Enciclica, Sapelli: "Ma quale marxista, piuttosto i liberisti si dovrebbero pentire..."

19 giugno 2015, Marco Guerra
Enciclica, Sapelli: 'Ma quale marxista, piuttosto i liberisti si dovrebbero pentire...'
“Ma quale enciclica marxista, piuttosto i liberisti si dovrebbero pentire per i disastri che hanno combinato”. Così il prestigioso economista Giulio Sapelli, nel commentare ad IntelligoNews l’enciclica “Laudato si” che resta “in linea con la dottrina sociale della Chiesa”.

Molti commentatori parlano di un’enciclica modello Al Gore soprattutto sul Climate change, lei che ne pensa?

“La trovo in linea con la teologia e, sinceramente,  non è un'enciclica che aggiunge molto su quello che hanno già detto i padri della Chiesa sull’argomento. Quindi da questo punto di vista è un po’deludente. Tuttavia Francesco ha fatto benissimo a sottolineare tre problematiche principali; quella dell’acqua, della perdita della biodiversità e il deterioramento della qualità della vita. La vera novità di questa enciclica è che non afferma che manca il cibo, questo ne produciamo anche troppo, ma che vi sono troppo persone in povertà che non possono permetterselo. Il degrado sociale e la povertà sono al centro del testo del Papa, mentre al cambiamento climatico è dedicato solo un breve passaggio.
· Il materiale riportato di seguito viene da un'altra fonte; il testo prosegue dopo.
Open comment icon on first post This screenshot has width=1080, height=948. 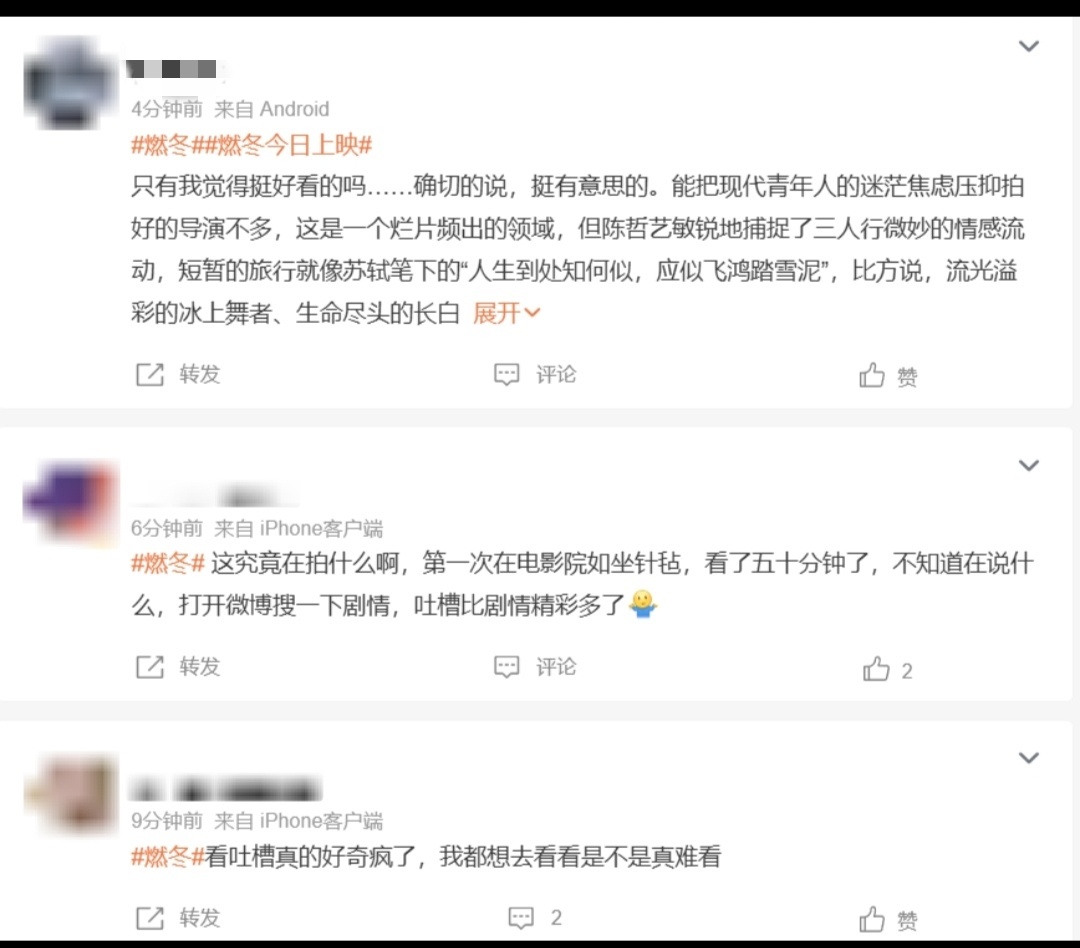pos(506,374)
Chi parla tanto di clima evidentemente non l’ha letta”

Sui temi economici colpisce il passaggio in cui si criticano le logiche di mercato si invita all’uso sociale dei beni…
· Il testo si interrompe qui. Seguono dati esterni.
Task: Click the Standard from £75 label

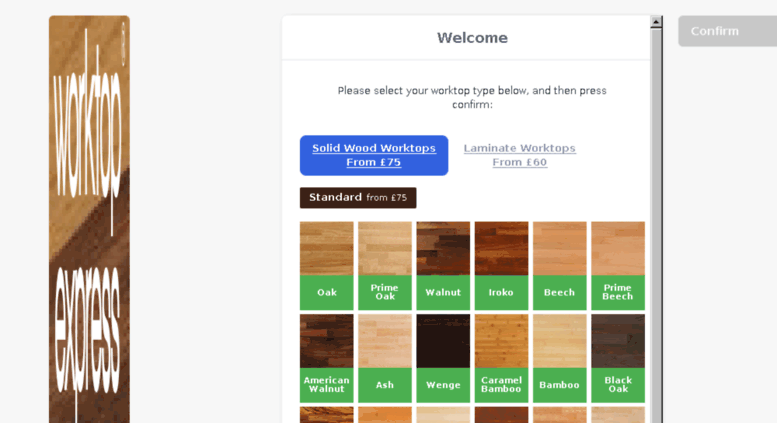Action: pyautogui.click(x=358, y=198)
“Fa benissimo ed è in continuità con uno dei più grandi Papi dell’ultimo secolo, ovvero con Benedetto XVI e la sua Caritas in veritatis, anzi non aggiunge nulla rispetto alla grande enciclica di Ratzinger che faceva un duro attacco alla finanza speculativa. D’altra parte è noto a tutti il valore del no profit. Gli ospedali ebraici sono tutti no profit e funzionano benissimo”.   
 
E quando dice che il popolo ha pagato il salvataggio delle banche che effetto le fa?

“Con l’attacco alle banche non fa che dire la verità, in Italia abbiamo trasformato il debito delle banche in debito sovrano e abbiamo distrutto il sistema delle banche popolari che erano le uniche più vicine alle reali necessità del popolo”.

Secondo alcuni analisti questo è Papa marxista…

“Ma non diciamo stupidaggini, ma cosa c'entra il cattolicesimo sociale con il marxismo che è un’ideologia atea. Quello che dice Francesco è un'evoluzione in linea con la dottrina sociale della chiesa. Chi dice che questo Pontefice è marxista non ha mai letto un libro, Dio ce ne scampi viviamo in mezzo agli zulu! I liberisti hanno condotto il mondo alla catastrofe, si dovrebbero pentire ma non lo faranno mai perché non credono, sono atei”.